(Collected data)
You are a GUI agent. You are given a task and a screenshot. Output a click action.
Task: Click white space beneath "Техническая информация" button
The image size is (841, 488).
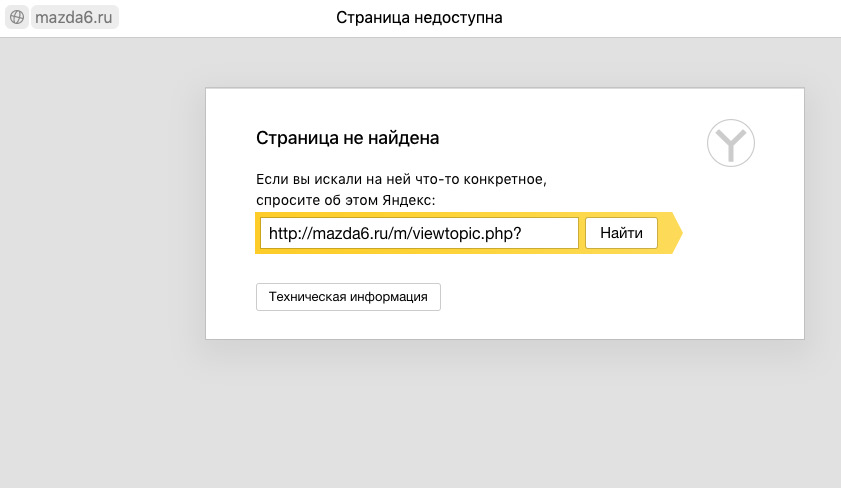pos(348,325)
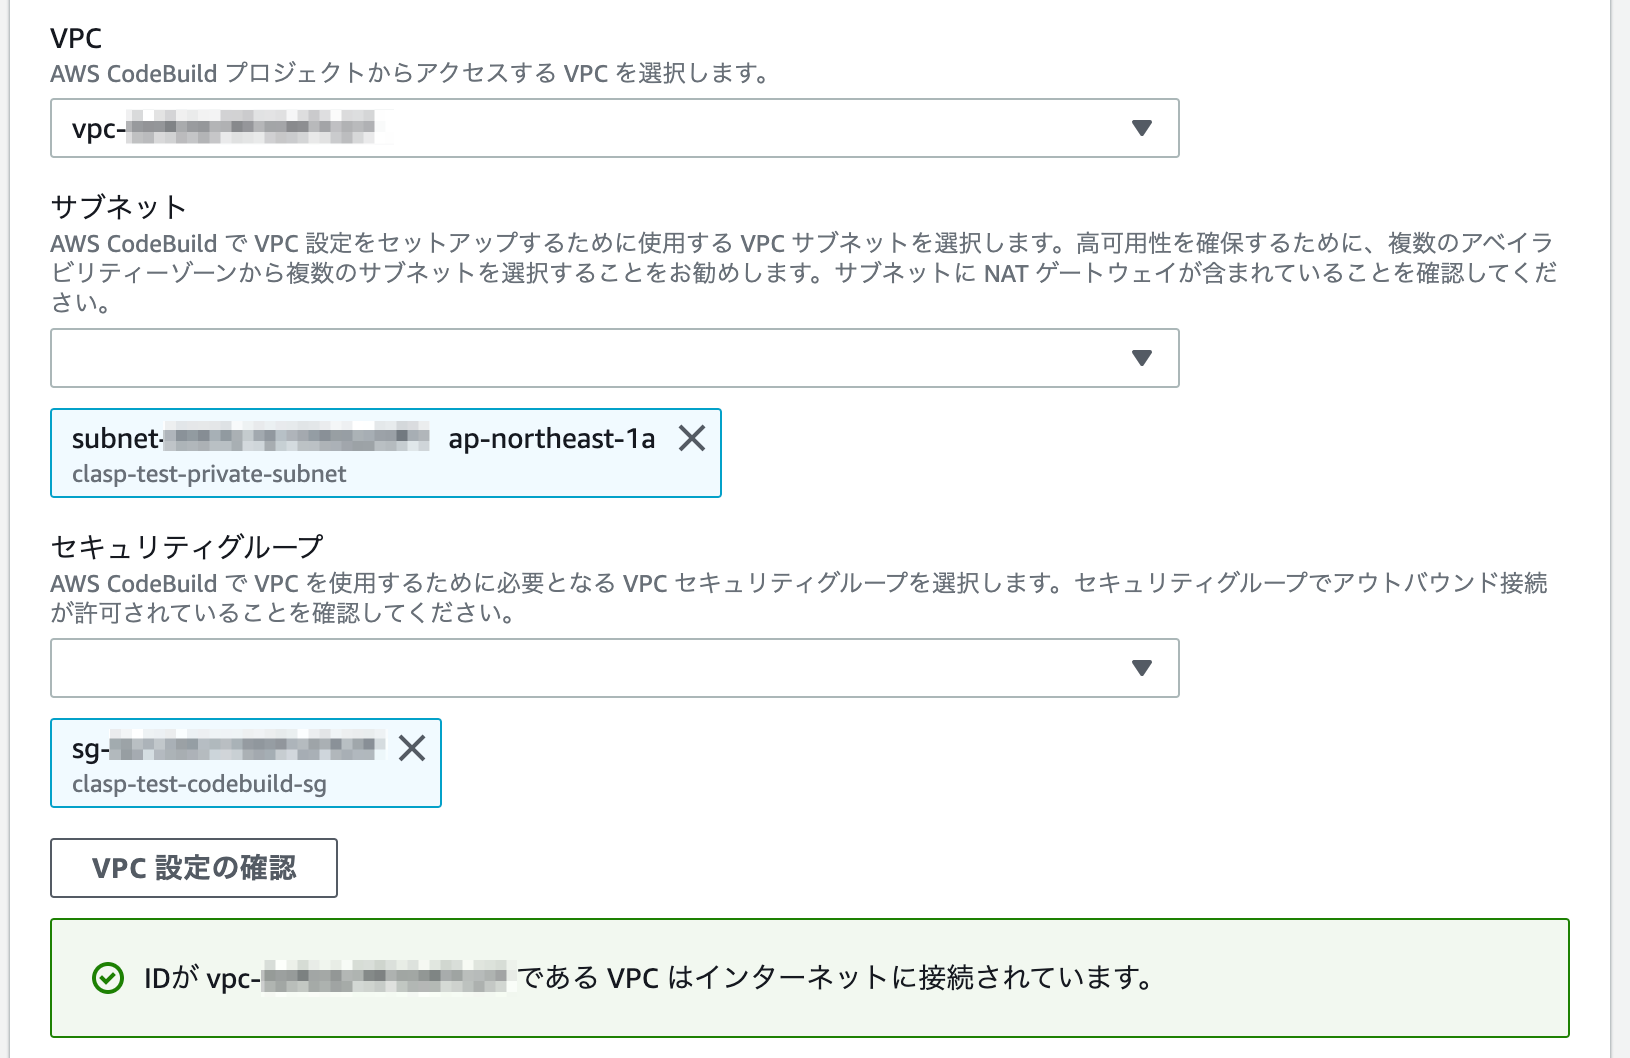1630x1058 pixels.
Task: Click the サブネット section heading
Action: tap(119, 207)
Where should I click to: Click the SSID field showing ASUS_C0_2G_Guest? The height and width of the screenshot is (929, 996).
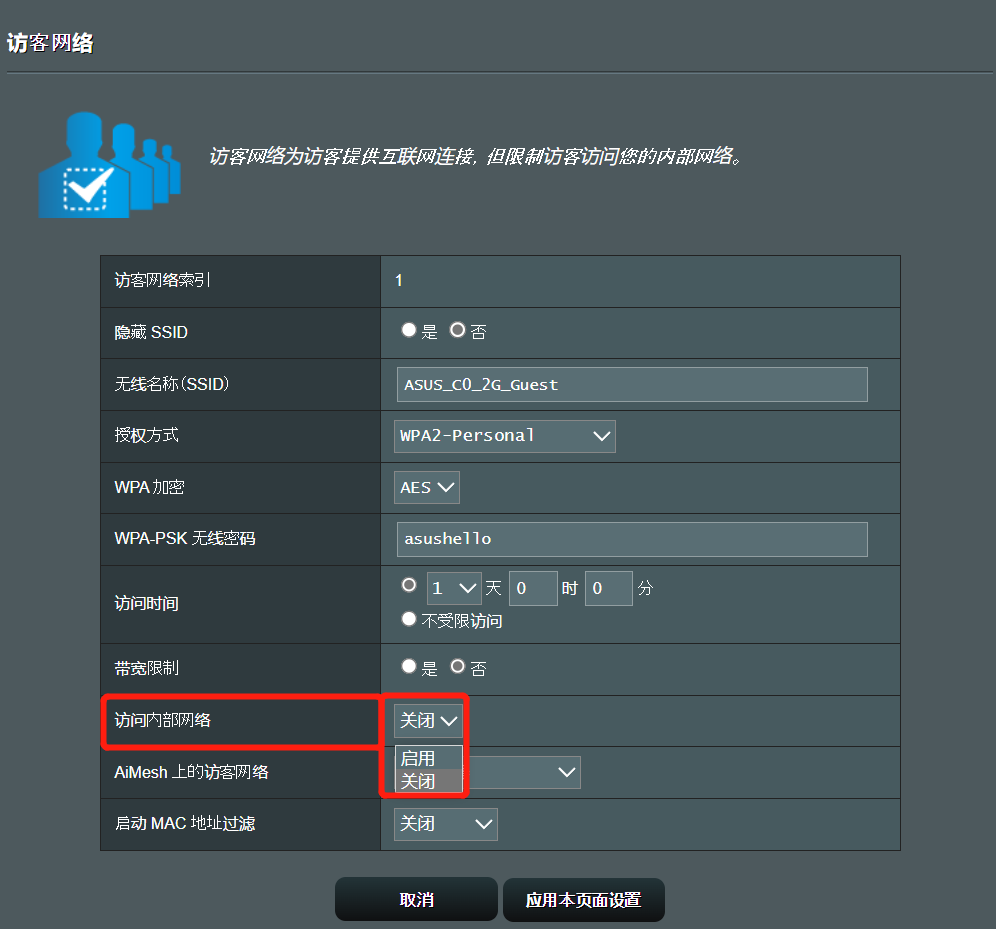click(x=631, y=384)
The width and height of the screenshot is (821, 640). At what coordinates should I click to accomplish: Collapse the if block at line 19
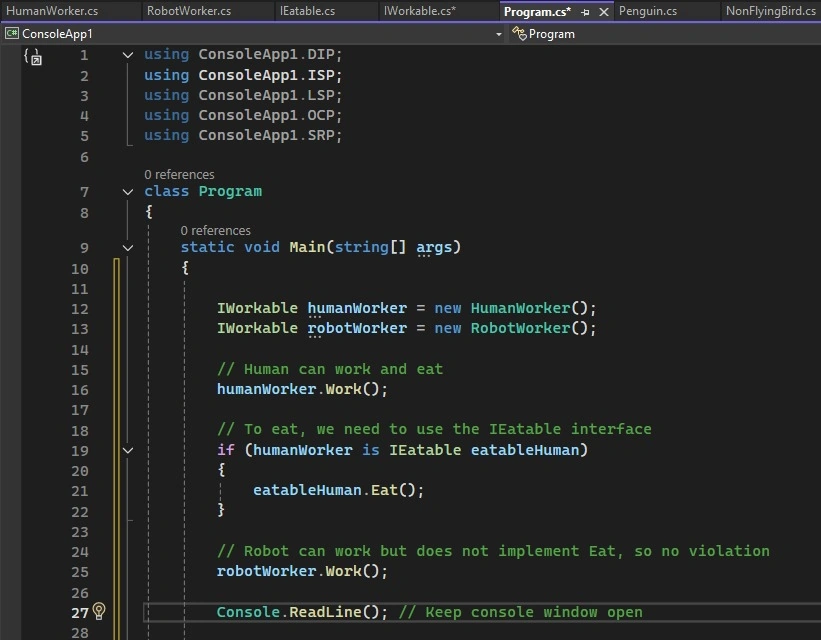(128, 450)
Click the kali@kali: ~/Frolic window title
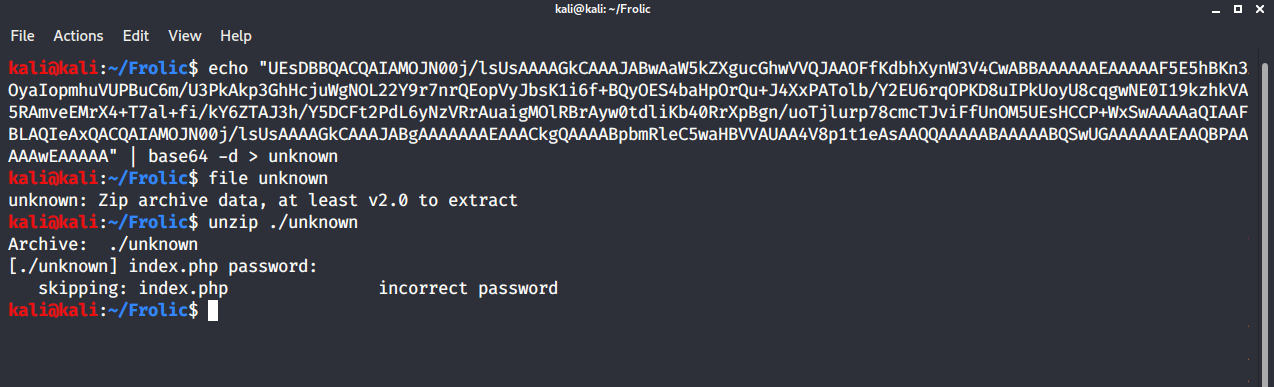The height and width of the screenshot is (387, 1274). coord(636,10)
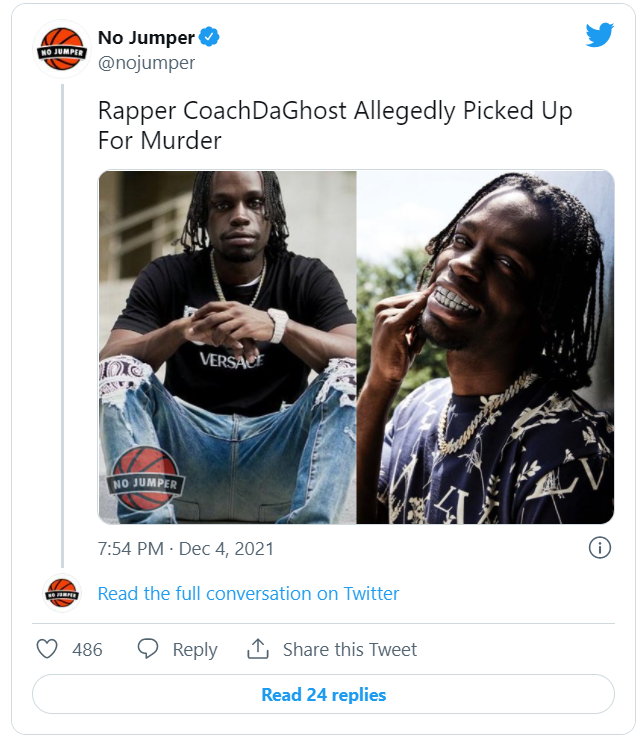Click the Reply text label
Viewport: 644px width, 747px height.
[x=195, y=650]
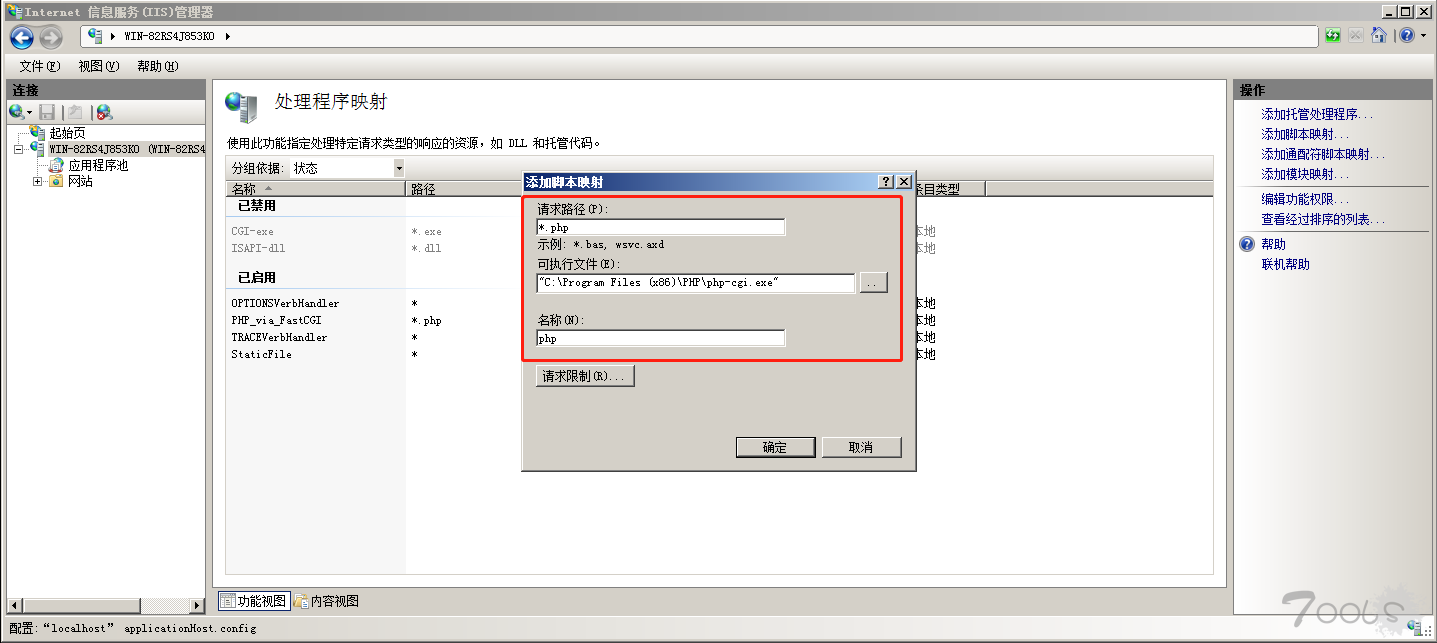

• **Task description**: Copy exactly the lines from the line containing "The image size is (841, 488)." through the last line of the records above, both included, and leave out any pictures.

• **Response below**:
The image size is (841, 488).
pos(348,325)
1630x1058 pixels.
Task: Click the サブネット section heading
Action: tap(119, 207)
Where should I click to: Click the SSID field showing ASUS_C0_2G_Guest? The height and width of the screenshot is (929, 996).
click(x=631, y=384)
The width and height of the screenshot is (821, 640). At what coordinates should I click to accomplish: Collapse the if block at line 19
(128, 450)
Click the kali@kali: ~/Frolic window title
The height and width of the screenshot is (387, 1274). coord(636,10)
Click the Reply text label
Viewport: 644px width, 747px height.
[x=195, y=650]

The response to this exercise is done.